Recorded data Block Start

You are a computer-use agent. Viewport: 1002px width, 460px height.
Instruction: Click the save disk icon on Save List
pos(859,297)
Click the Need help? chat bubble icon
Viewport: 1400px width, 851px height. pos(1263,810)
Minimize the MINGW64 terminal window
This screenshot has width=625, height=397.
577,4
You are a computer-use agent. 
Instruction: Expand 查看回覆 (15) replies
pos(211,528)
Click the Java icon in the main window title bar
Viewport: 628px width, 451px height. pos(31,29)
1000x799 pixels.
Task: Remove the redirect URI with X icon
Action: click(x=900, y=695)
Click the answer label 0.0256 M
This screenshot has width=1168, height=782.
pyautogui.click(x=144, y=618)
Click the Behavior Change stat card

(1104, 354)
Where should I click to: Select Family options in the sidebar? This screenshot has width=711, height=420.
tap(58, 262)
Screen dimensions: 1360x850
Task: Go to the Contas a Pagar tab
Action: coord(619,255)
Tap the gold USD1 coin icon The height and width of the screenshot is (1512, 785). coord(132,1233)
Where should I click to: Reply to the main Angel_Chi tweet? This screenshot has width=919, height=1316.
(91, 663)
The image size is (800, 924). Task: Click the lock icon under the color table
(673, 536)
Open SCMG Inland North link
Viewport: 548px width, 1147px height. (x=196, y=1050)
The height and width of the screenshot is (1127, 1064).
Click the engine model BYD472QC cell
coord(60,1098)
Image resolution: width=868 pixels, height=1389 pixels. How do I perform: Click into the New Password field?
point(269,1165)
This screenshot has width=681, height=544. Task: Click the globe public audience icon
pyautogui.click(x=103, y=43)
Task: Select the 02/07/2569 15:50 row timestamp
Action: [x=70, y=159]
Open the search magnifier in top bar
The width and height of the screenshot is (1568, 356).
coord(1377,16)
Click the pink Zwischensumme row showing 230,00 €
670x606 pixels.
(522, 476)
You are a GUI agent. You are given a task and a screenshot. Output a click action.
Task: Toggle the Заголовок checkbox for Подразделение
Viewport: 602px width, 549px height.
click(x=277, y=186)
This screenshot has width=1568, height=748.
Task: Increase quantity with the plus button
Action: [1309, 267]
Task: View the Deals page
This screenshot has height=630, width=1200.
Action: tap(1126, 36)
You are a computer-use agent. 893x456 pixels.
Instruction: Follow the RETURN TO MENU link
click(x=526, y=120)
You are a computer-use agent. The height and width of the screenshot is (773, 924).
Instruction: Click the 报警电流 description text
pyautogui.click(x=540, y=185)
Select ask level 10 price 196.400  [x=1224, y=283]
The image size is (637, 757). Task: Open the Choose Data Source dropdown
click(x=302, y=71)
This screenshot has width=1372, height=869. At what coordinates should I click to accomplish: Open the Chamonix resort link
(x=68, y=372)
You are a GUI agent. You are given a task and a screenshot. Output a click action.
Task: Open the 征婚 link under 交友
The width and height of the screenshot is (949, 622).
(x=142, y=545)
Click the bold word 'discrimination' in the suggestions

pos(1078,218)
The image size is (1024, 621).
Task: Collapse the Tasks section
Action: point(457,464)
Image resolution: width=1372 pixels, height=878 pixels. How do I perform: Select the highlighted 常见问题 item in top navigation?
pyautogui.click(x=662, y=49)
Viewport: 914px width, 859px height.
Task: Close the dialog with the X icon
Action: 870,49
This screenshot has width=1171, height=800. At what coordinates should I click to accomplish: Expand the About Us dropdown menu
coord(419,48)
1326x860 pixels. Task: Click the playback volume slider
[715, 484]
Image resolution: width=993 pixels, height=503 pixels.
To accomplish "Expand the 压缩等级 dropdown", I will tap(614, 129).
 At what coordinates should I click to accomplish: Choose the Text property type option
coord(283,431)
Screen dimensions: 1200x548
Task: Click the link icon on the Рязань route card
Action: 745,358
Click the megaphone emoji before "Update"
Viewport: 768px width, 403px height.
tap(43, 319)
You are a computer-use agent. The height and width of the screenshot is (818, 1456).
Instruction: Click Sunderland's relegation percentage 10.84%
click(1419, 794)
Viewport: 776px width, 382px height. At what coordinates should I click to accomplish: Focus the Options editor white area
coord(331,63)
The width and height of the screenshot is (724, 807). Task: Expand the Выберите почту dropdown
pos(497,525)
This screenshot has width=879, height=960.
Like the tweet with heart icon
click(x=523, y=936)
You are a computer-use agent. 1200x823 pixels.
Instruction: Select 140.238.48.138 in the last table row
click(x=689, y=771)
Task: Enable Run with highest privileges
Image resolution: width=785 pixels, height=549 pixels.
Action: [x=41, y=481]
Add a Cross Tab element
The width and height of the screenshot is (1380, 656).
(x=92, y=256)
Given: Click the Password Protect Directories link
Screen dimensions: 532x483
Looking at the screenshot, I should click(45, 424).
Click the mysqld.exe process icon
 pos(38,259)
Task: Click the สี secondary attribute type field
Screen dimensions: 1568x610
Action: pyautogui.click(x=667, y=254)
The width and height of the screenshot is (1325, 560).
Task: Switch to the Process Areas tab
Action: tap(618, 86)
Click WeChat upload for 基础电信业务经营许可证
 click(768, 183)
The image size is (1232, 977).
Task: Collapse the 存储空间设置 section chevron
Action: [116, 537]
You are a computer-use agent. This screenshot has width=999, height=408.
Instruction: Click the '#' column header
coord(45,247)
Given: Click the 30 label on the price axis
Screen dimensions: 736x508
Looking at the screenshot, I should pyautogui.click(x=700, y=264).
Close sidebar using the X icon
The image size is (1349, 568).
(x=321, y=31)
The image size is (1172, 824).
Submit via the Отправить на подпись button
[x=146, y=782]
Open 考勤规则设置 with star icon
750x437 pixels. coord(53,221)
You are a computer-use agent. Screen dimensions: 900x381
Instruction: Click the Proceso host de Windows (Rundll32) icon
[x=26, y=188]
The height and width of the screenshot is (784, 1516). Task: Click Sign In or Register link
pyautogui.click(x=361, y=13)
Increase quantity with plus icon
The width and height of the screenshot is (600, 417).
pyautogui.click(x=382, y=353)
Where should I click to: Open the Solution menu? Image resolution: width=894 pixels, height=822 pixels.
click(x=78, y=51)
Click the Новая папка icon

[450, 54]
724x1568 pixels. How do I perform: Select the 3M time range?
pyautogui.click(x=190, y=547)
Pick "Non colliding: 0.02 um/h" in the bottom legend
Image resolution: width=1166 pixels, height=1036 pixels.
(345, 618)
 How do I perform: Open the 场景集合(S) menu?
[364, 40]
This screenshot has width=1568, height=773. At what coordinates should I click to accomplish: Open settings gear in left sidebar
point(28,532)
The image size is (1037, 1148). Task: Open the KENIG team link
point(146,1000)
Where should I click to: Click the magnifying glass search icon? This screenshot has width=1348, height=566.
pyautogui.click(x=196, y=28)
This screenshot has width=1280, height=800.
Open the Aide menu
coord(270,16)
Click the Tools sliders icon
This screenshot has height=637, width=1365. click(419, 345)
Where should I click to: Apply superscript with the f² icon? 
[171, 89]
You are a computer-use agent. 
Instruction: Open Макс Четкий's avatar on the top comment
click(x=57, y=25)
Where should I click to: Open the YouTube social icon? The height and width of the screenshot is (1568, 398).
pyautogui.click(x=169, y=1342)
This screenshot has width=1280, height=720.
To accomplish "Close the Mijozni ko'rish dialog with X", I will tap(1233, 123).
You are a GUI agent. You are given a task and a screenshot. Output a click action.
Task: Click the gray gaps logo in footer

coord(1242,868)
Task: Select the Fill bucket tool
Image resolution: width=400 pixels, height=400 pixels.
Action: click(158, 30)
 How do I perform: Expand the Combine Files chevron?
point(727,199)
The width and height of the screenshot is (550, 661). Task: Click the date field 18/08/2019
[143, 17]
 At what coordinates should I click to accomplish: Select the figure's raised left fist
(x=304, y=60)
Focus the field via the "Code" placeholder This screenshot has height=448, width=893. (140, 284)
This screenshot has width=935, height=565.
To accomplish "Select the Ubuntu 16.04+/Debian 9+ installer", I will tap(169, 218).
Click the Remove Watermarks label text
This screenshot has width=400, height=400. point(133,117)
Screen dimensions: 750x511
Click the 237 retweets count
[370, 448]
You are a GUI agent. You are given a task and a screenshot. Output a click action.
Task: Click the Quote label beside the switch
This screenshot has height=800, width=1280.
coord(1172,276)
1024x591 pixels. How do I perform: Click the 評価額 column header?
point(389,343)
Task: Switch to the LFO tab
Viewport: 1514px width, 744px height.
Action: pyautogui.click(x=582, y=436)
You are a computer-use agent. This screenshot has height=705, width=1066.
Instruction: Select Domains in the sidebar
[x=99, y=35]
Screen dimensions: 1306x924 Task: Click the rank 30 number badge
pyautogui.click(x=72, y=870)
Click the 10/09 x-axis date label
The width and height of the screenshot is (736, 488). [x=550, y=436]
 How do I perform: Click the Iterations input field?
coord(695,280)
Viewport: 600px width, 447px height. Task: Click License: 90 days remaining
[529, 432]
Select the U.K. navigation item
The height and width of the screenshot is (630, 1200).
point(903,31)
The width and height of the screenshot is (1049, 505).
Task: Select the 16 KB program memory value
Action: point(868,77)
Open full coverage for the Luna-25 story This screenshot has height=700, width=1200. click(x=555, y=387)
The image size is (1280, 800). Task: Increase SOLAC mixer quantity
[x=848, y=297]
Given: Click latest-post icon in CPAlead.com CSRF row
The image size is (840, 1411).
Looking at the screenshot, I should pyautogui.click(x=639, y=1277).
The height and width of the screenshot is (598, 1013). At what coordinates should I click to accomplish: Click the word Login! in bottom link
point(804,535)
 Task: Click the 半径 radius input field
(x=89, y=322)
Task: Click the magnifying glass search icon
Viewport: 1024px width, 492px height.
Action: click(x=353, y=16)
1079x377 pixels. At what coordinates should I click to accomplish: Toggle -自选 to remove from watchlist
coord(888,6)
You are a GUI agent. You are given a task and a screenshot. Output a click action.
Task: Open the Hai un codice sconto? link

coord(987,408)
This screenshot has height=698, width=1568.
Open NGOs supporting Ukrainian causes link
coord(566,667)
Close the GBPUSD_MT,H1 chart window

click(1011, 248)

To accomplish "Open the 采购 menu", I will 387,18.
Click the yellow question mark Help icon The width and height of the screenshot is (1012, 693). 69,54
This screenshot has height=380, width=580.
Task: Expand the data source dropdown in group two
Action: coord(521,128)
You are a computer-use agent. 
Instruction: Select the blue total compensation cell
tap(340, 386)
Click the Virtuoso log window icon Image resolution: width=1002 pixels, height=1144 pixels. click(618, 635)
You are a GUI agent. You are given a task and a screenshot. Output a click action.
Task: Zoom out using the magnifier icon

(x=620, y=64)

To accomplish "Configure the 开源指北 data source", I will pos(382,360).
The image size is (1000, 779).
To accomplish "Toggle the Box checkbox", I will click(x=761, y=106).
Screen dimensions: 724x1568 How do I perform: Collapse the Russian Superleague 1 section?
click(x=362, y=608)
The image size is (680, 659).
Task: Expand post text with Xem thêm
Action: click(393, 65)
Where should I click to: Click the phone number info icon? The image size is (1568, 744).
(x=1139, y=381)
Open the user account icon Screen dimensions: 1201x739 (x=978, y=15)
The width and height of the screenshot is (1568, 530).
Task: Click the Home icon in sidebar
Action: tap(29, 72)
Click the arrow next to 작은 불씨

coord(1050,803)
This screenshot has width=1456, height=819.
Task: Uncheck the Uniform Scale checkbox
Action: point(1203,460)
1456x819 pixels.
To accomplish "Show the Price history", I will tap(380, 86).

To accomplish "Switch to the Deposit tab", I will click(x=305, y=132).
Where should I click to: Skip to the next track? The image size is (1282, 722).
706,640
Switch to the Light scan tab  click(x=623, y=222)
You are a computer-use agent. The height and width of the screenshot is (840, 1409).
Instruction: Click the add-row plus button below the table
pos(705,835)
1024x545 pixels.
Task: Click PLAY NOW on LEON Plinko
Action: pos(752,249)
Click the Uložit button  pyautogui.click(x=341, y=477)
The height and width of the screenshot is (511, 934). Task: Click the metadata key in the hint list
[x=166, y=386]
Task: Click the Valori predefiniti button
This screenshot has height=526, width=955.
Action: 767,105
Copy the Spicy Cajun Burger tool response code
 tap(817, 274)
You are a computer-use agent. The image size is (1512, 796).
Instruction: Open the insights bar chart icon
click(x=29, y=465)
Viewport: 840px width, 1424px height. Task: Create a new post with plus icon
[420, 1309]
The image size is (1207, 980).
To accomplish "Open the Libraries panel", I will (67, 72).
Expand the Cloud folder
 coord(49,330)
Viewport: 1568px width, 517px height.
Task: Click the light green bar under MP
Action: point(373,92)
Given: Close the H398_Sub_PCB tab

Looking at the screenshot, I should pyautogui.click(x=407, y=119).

Recorded data Block End

◆ Description of the task ◆
Report every line of the data in which "will" appears.

◆ Task response ◆
To accomplish "Expand the 压缩等级 dropdown", I will tap(614, 129).
To accomplish "Close the Mijozni ko'rish dialog with X", I will tap(1233, 123).
To accomplish "Select the Ubuntu 16.04+/Debian 9+ installer", I will tap(169, 218).
To accomplish "Open the 采购 menu", I will 387,18.
To accomplish "Configure the 开源指北 data source", I will pos(382,360).
To accomplish "Toggle the Box checkbox", I will click(x=761, y=106).
To accomplish "Show the Price history", I will tap(380, 86).
To accomplish "Switch to the Deposit tab", I will click(x=305, y=132).
To accomplish "Open the Libraries panel", I will (67, 72).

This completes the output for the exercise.